> [Brief]
When a line of the entries contains "agent", please list that line.

> [Data extracts]
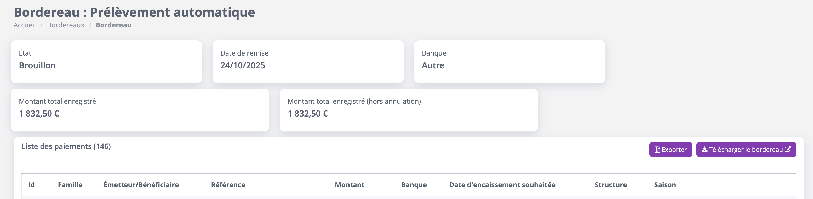The image size is (813, 199).
Task: Click the download icon beside Télécharger le bordereau
Action: click(x=704, y=149)
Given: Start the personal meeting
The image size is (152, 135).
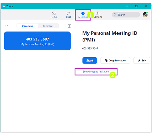Looking at the screenshot, I should point(90,61).
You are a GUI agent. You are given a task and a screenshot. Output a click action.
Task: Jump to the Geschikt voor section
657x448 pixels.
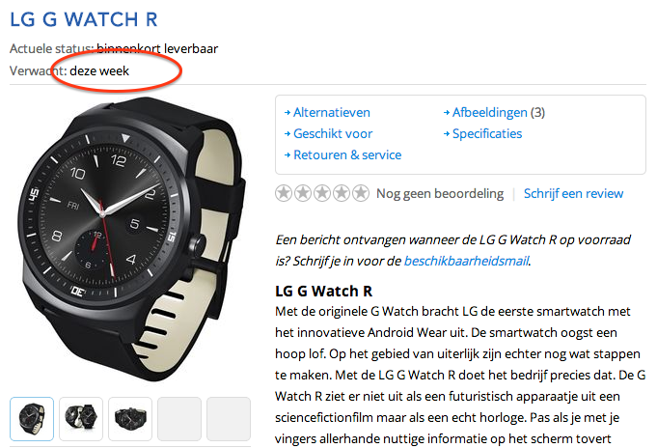(333, 134)
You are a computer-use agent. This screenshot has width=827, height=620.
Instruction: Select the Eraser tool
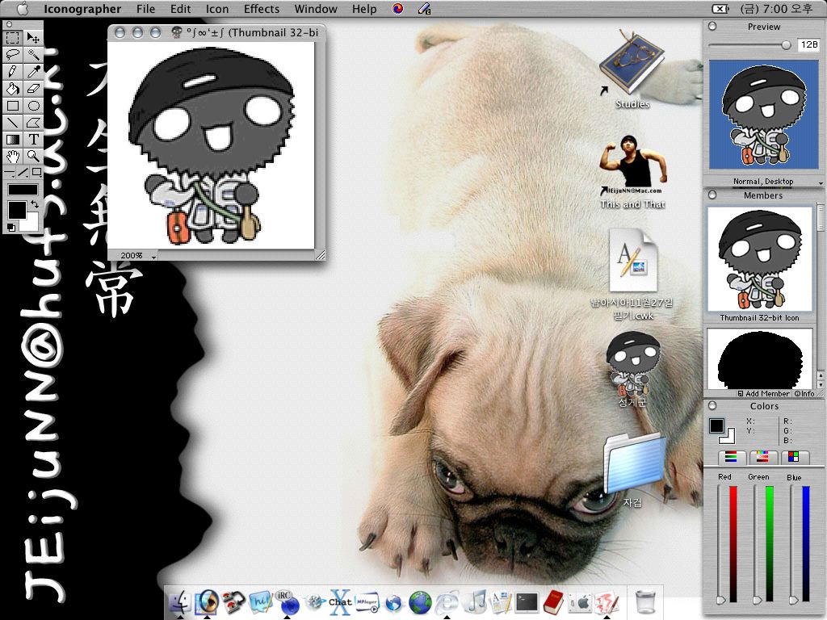(x=34, y=89)
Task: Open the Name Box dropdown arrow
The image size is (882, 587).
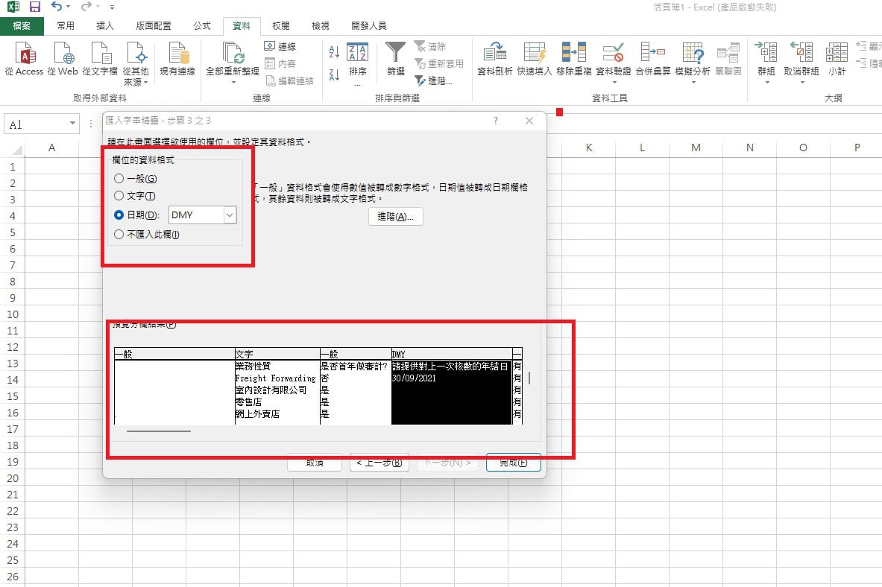Action: 72,124
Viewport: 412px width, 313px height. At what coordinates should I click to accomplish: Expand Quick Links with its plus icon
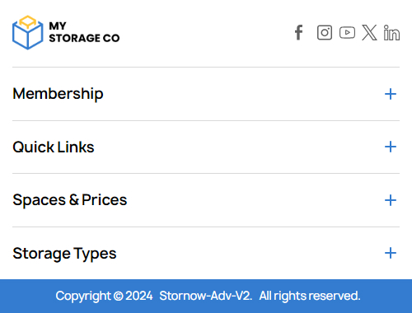(391, 147)
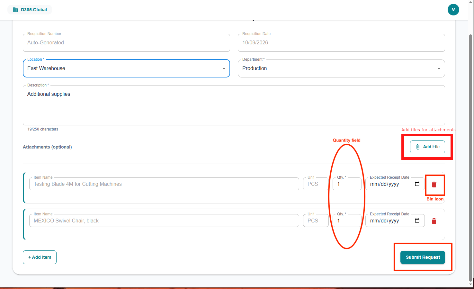Add another item with + Add Item
This screenshot has width=474, height=289.
tap(40, 257)
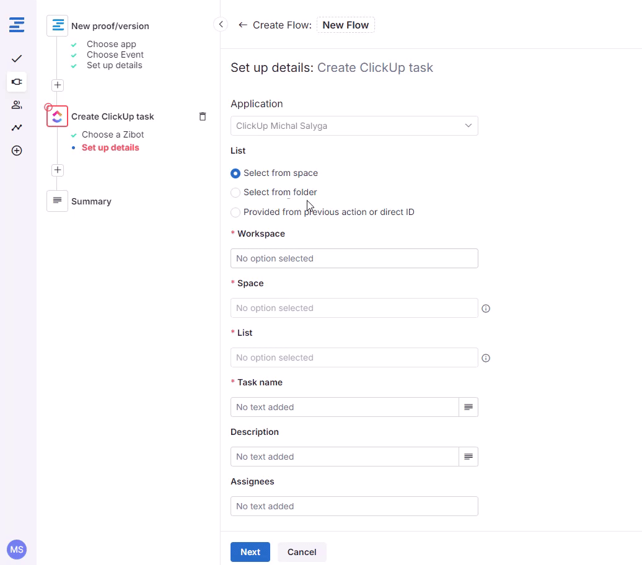This screenshot has height=565, width=642.
Task: Open the Workspace dropdown
Action: pos(354,258)
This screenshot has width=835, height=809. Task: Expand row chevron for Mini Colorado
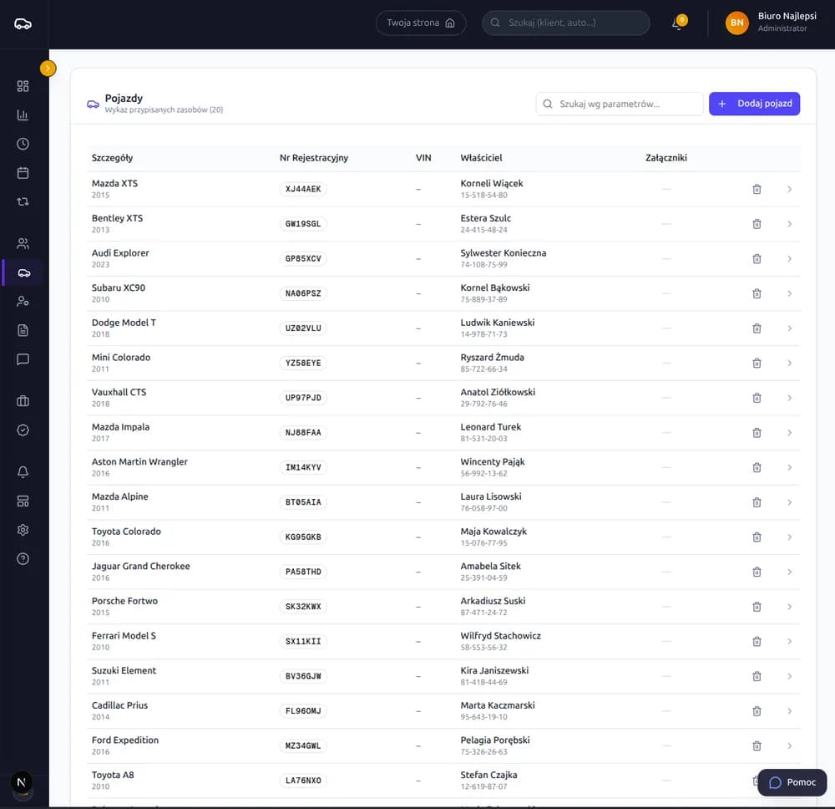point(789,364)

> [Answer to this problem]
You are a GUI agent. You are given a task and a screenshot. Output a click action.
You are a computer-use agent. This screenshot has width=827, height=620.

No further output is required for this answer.